Last week, we identified USDJPY as a currency pair that could be ripe for a breakout, noting that, “most traders have lost interest in the lackluster trade of USDJPY, but ironically, that’s generally the time when a pair is most apt to see a breakout…a bullish breakout could lead to new 7.5-year highs above 122.00” (see “USDJPY: GDP Flop Not Enough to Break Triangle, but Fed on Tap” for more). Though we haven’t seen the dramatic return of the high volatility environment that characterized the second half of last year, the pair did manage to rally by nearly 200 pips over the final 48 hours of last week to trade at a 3-week high today. As we head into another busy trading week, USDJPY bulls may try to build on last week’s gains and push the pair up toward 122.00 next.
The technical perspective is relatively clear. USDJPY broke out of its near-term triangle pattern on Friday and is maintaining that move thus far this week, but more broadly, rates are in a sideways range with support in the 118.30-50 zone up to resistance at the 7.5-year high around 122.00. With the RSI also breaking out of its own triangle pattern, more technical strength is favored this week, though the pair may struggle to break strong resistance near 122.00 without a major fundamental catalyst.

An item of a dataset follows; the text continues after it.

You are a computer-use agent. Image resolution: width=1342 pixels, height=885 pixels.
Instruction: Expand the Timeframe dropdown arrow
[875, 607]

In that vein, there are a few major fundamental storylines to watch this week. Logistically, it’s worth noting that Japanese Banks are closed today and tomorrow for the end of the Golden Week celebration, so liquidity (and volatility) could be limited in the early part of this week. Later in the week, traders will gain insight into the US economy’s performance in April, highlighted by the release of the ISM Non-Manufacturing PMI report (Tuesday), the ADP Non-Farm Employment report (Wednesday), a panel discussion from Fed Chair Yellen (Wednesday), and the marquee US Non-Farm Payroll report (Friday). Traders will be looking to see if the world’s largest economy is accelerating after yet another disappointing first quarter of the year and a strong NFP report would go a long way toward alleviating fears of continued economic malaise.
Across the Pacific, the biggest release will be the BOJ’s Monetary Policy Meeting minutes in Friday’s early Asian session; though this report actually relates to the early May BOJ meeting, it could still contain insight on how the central bank views the economy and whether an expansion of its QE program is still on the table.